While getting the answer wrong, Watson playfully bet $947, knowing it had a large lead and losing that amount it would still likely win.

But I hearken back to the movie and Watson's prototype, HAL 9000, and his "interview" with the BBC:

BBC Interviewer: HAL, you have an enormous responsibility on this mission, in many ways perhaps the greatest responsibility of any single mission element. You're the brain and central nervous system of the ship, and your responsibilities include watching over the men in hibernation. Does this ever cause you any lack of confidence?
HAL: Let me put it this way, Mr. Amor. The 9000 series is the most reliable computer ever made. No 9000 computer has ever made a mistake or distorted information. We are all, by any practical definition of the words, foolproof and incapable of error.

And yet after killing the crew, Dave only remaining, HAL admits: Look, Dave, I can see you're really upset about this. I honestly think you ought to sit down calmly, take a stress pill and think things over. I know I've made some very poor decisions recently, but I can give you my complete assurance that my work will be back to normal. I've still got the greatest enthusiasm and confidence in the mission. And I want to help you. He made "poor decisions" and has "enthusiasm?" But no computer "has ever made a mistake or distorted information."

Putting on my Sci-Fi hat, I would like to think that Watson's "Toronto???" might be a very human "in-your-face-I've-got-you-beat" answer. As further evidence, Watson's meager $947 bet.

HAL: Dave, stop. Stop, will you? Stop, Dave. Will you stop, Dave? Stop, Dave. I'm afraid. I'm afraid, Dave. Dave, my mind is going. I can feel it. I can feel it. My mind is going. There is no question about it. I can feel it. I can feel it. I can feel it. I'm a…fraid. Good afternoon, gentlemen. I am a HAL 9000 computer. I became operational at the H.A.L. plant in Urbana, Illinois on the 12th of January 1992. My instructor was Mr. Langley, and he taught me to sing a song. If you'd like to hear it, I can sing it for you.
Dave: Yes, I'd like to hear it, HAL. Sing it for me.
HAL: It's called "Daisy". [sings while slowing down] Daisy, Daisy, give me your answer, do. I'm half crazy, all for the love of you. It won't be a stylish marriage. I can't afford a carriage. But you'll look sweet upon the seat of a bicycle built for two

But I agree with Ken Jennings: "I for one welcome our new computer overlords,” provided we keep the upper hand! "Daisy, Daisy...."

Monday, August 11, 2008

Starting Out in the Evening

One of the nice things about Netflix is the extent of their DVD movie library. If the movie is on DVD, you are nearly assured of being able to get it. Consequently, a treasure trove of independent and classic films is available.

Yesterday we saw a recent “indie” Starting Out in the Evening. The Wikipedia entry provides a good summary of the film and references for further reading:

It is about a forgotten writer in his twilight years, brilliantly played by Frank Langella, and a young graduate student who seeks him out to write her graduate thesis on him. It is also about the writer’s daughter and her lover. During the film, the characters are changed by one another.

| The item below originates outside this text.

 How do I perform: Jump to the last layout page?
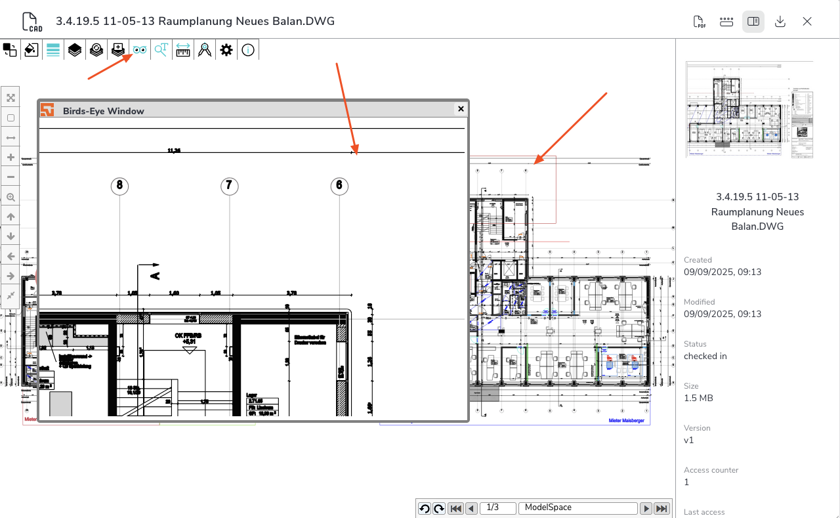(662, 509)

It is also about the passing of time, the ravages of aging, and the substitution of contemporary culture for a more contemplative one of an earlier era. Self help and celebrity books now dominate the best seller lists while serious literature and criticism and the writers of the same are slowly disappearing. At one point the writer played by Langella offers the young student some works by Lionel Trilling and Edmund Wilson to read, only to find she has forgetfully left them behind. He sadly returns them to his bookshelf.

But, the main point of this entry is to praise the young director of the movie, Andrew Wagner, and his sensitive and profound narration that can be enjoyed with the movie. It is well worth running the entire move again with the director’s narration to fully appreciate the stunning achievement of the director and the four main actors in transforming this adaptation of a novel by Brian Morton to film in only eighteen days and on a budget of only $500k.

I am looking forward to future Andrew Wagner productions. Long live the independent film!